I work for a midsized bank that's expanding into store-front branches at grocery stores. I've always been able to limit physical access to our telecommunications room to the bank manager and our IT department. However, storefront branches will share a telecommunications room with other businesses, and I'm concerned about the vulnerability of financial and customer information traversing our network. What are our Windows encryption options?

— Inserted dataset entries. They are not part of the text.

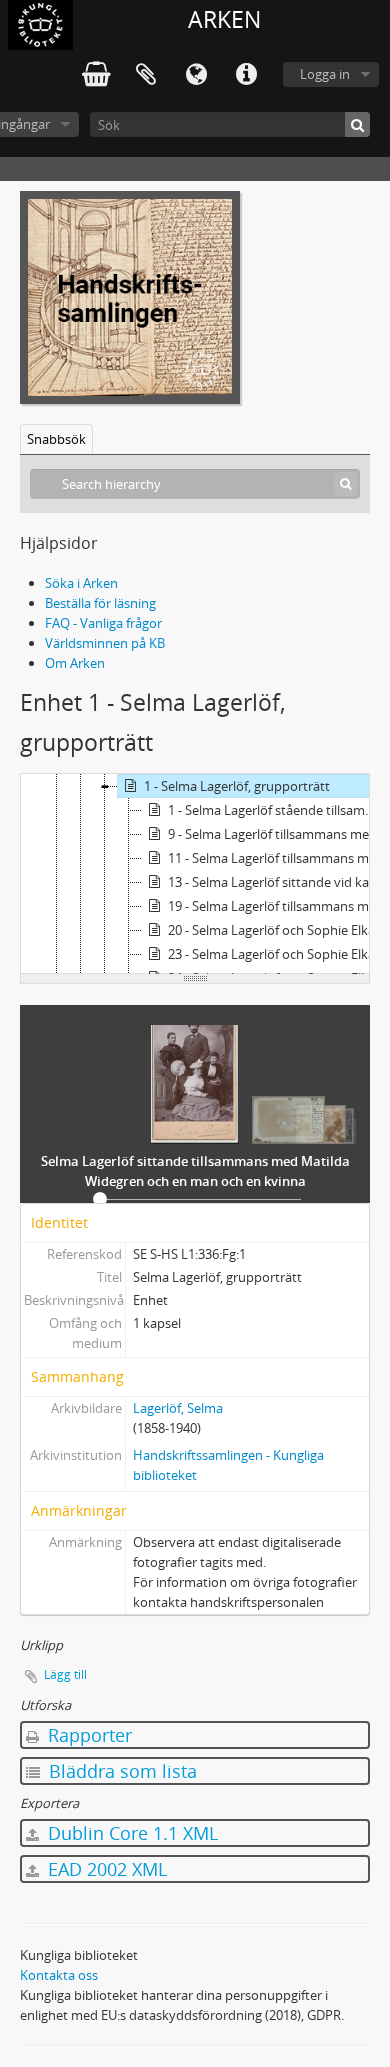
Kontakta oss (59, 1975)
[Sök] (357, 124)
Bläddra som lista (120, 1771)
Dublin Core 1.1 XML (130, 1833)
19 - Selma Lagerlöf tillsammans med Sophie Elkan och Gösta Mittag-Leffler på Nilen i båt (278, 906)
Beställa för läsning (100, 603)
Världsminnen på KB (105, 643)
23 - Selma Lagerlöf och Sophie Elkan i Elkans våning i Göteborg (278, 954)
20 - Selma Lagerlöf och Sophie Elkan (275, 930)
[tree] (195, 874)
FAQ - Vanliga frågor (103, 623)
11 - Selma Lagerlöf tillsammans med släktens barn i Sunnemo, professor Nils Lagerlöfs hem (278, 858)
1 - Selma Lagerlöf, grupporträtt (237, 786)
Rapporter (87, 1735)
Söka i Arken (81, 583)
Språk (196, 75)
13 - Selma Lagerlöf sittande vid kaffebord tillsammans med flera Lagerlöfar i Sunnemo (278, 882)
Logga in (325, 74)
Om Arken (75, 663)
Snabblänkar (246, 75)
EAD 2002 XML (105, 1869)
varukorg (96, 75)
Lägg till (65, 1674)
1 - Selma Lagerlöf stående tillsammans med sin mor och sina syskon (278, 810)
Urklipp (146, 75)
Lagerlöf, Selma (178, 1408)
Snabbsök (56, 439)
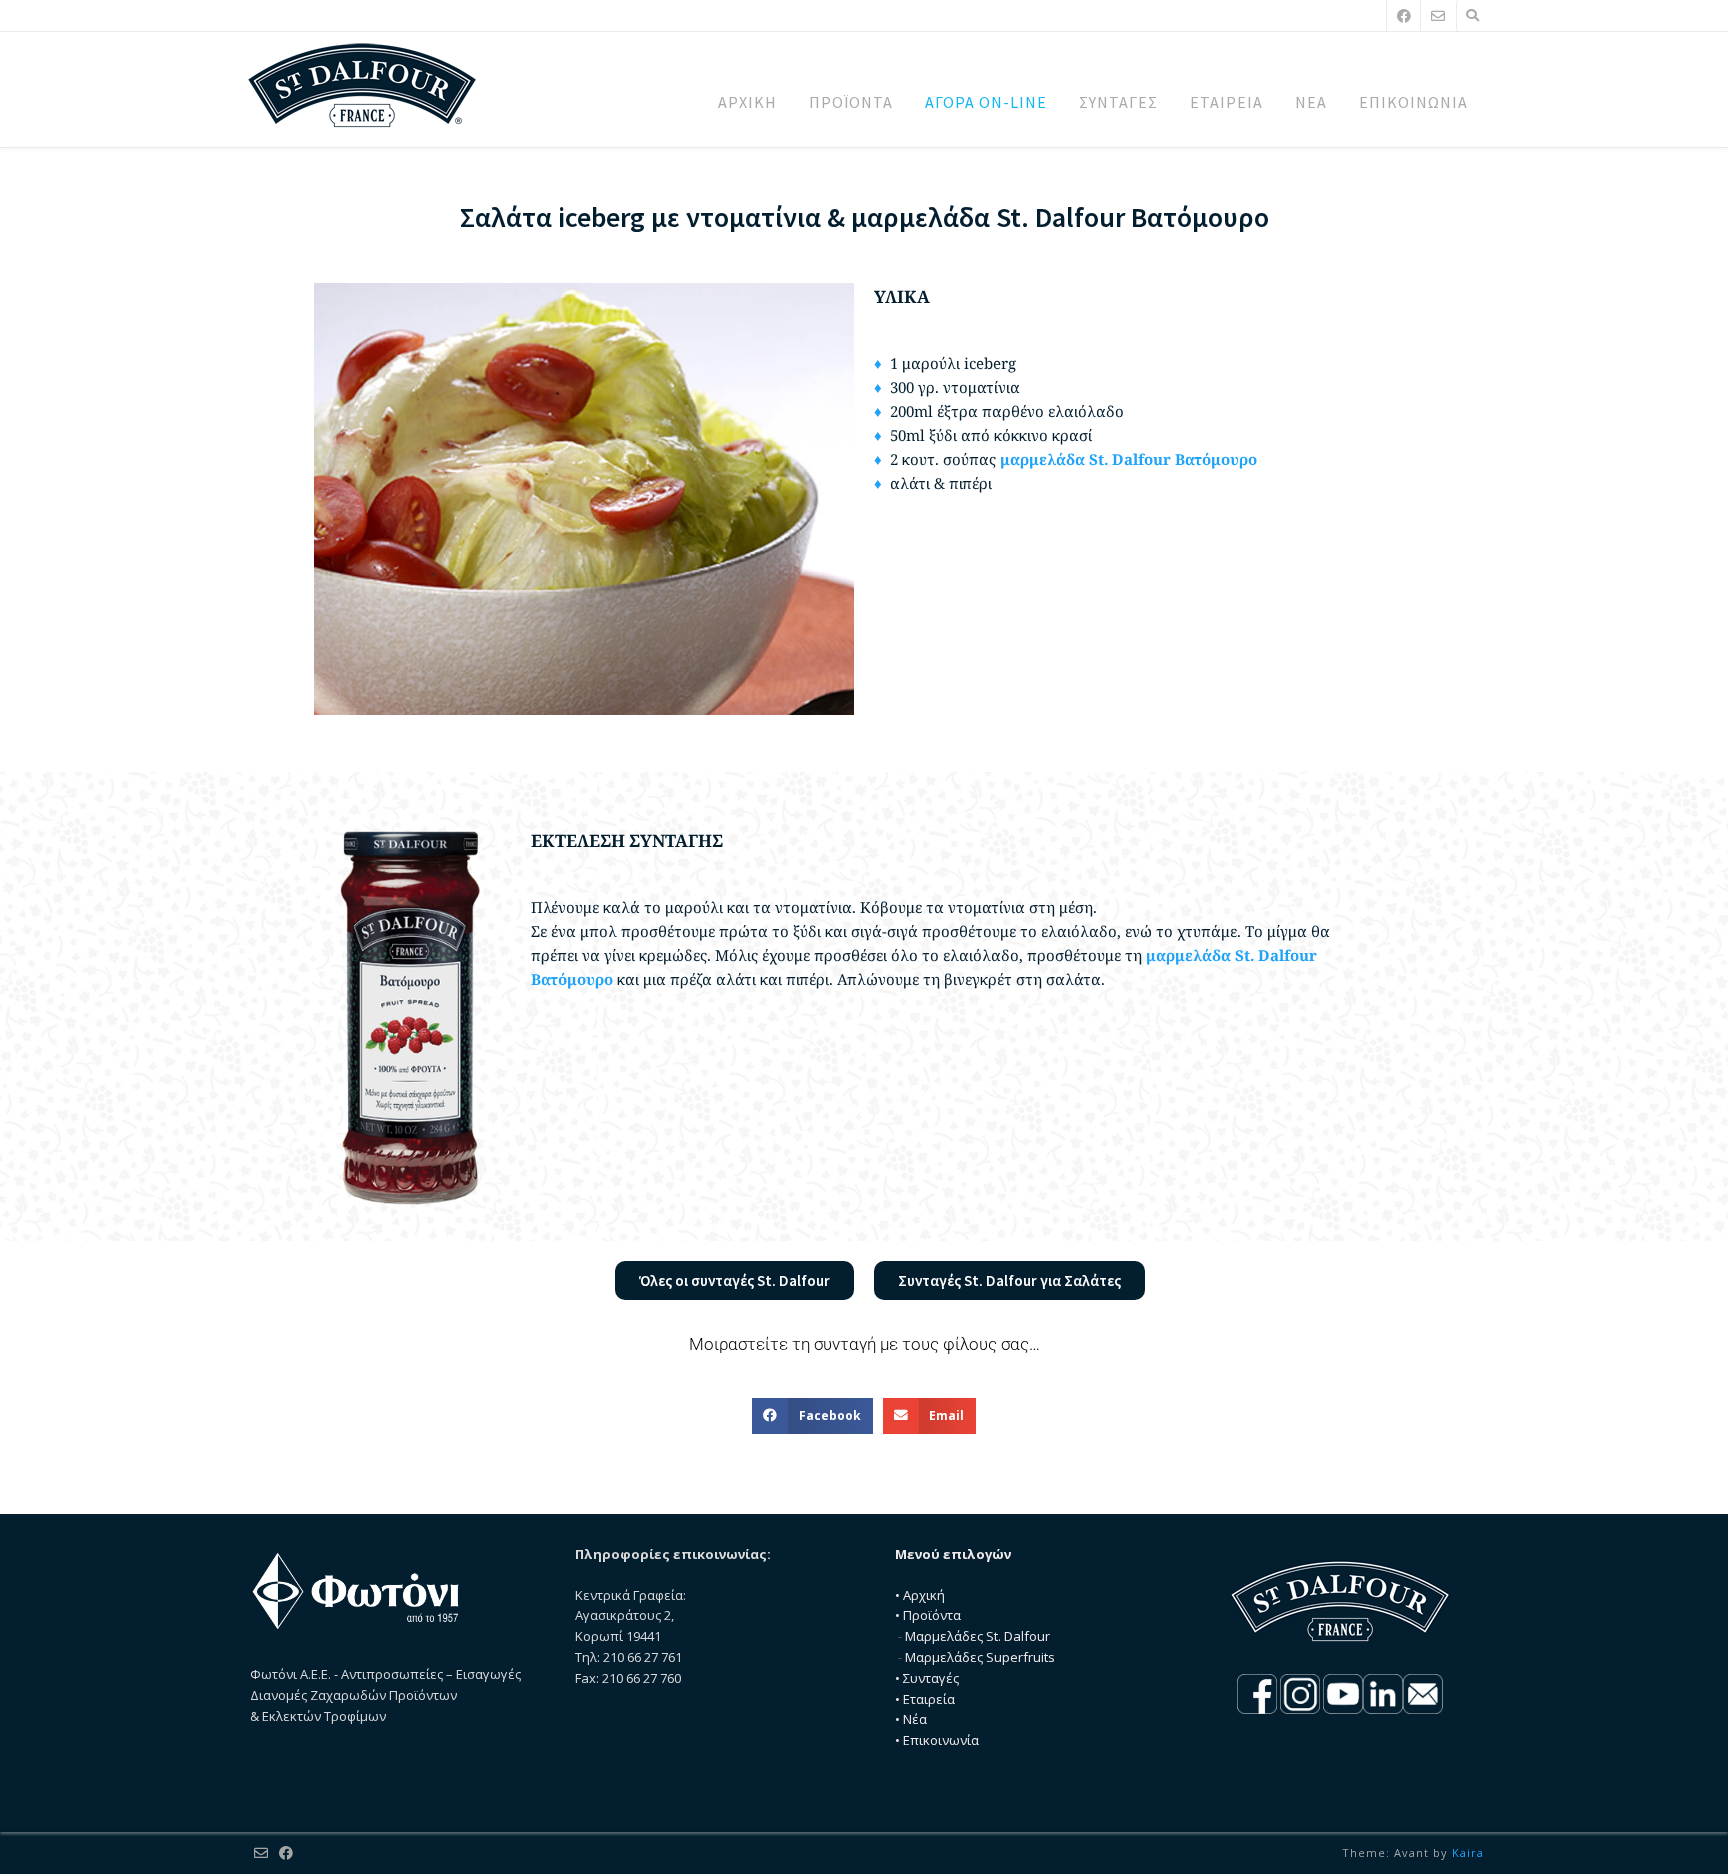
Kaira (1468, 1852)
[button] (812, 1416)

You can use an IP Security Policy to help secure your company's confidential data. On the servers at the datacenter that your branch computers communicate with, you can create an IP Security Policy that requires Encapsulating Security Payload (ESP) mode IPsec connections from computers within the subnets of your store-front branches. Then you need to enable the Client (Respond Only) IP Security Policy on all computers at the new store-front branches. You can automate the process of enabling the policy and ensure that new computers deployed at the branches receive the policy by assigning the Client (Respond Only) policy in a Group Policy Object (GPO) linked to the site corresponding to that branch. With this approach, even employees who use laptops and visit the branch site will pick up the policy.

If you want to avoid using site-linked GPOs—or if you don't have Active Directory (AD) site objects defined for each branch—you can enable Client (Respond Only) on all computers in the domain. That policy doesn't initiate IPsec communications; it simply allows computers to comply when a server requires IPsec.

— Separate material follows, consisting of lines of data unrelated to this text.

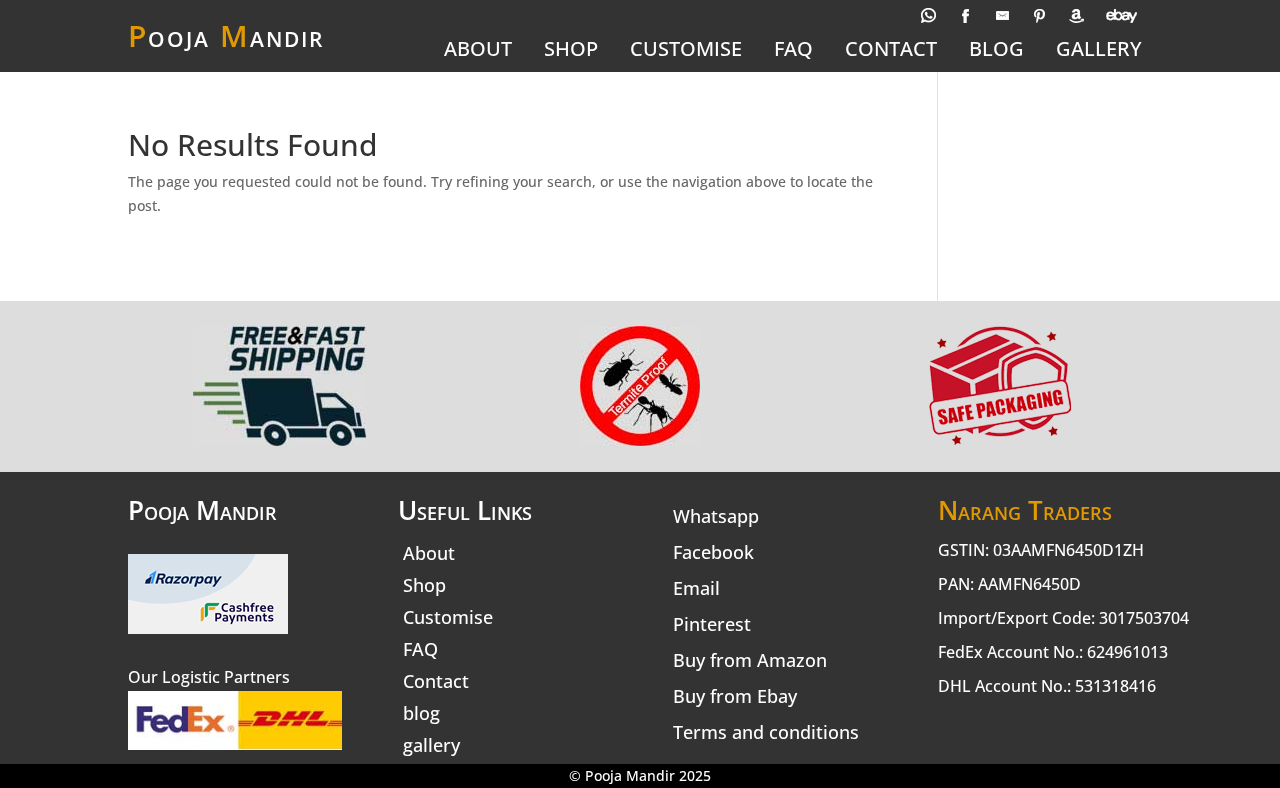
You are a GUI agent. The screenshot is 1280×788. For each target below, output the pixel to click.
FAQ (793, 50)
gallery (1099, 50)
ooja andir (226, 35)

Enabling Client (Respond Only) on all computers also eliminates the possibility that a user from the bank's headquarters might take a hibernating laptop to a branch site. If such a laptop came back up on the branch's subnet, it would receive a new IP address, but it wouldn't reapply Group Policy until the next scheduled refresh. The laptop wouldn't pick up the site-linked GPO that enables IPsec, and therefore wouldn't be able to access the datacenter servers that require IPsec until it refreshes.

Be aware that the bank might have legal requirements for the types of encryption (e.g., algorithm, key size) that it must use, so be sure to comply with those requirements.